Après le polar dans la Chine contemporaine avec les Courants Fourbes du Lac Taï, retour au polar dans la Chine impérial du 7ème siècle avec de nouvelles aventures du Juge Ti. Une façon de comparer les époques et de mieux comprendre comment les absurdités du régime communiste, délicieusement décrites par Xialong Qiu, ont des racines profondes dans la culture chinoise. Certes, cela se produit à travers un récit écrit par un Hollandais, mais quand on connaît la vie de Robert Van Gulik, on peut estimer qu’il sait de quoi il parle. C’est pourquoi, on peut apprécier Le Paravent de Laque pour toutes ses valeurs.

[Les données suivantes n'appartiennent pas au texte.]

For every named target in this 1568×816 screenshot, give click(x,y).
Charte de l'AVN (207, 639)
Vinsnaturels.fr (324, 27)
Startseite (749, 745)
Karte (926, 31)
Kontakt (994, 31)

Comme pour beaucoup d’épisodes des aventures du Juge Ti, le Paravent de Laque raconte trois enquêtes distinctes en parallèle. Cette caractéristique rend ces romans parfois un peu difficiles à suivre car il faut se prêter à un petit exercice de reconnexion à chaque nouveau chapitre. Cela évite néanmoins la monotonie et donne beaucoup d’intensité au contenu. De plus, Robert Van Gulik a la bonne idée de proposer un index des personnages préalables, qui permet de recoller quelque peu les morceaux quand on se sent un peu perdu. Les protagonistes sont particulièrement nombreux par rapport à la longueur du récit, un rappel de qui est qui s’avère donc parfois nécessaire.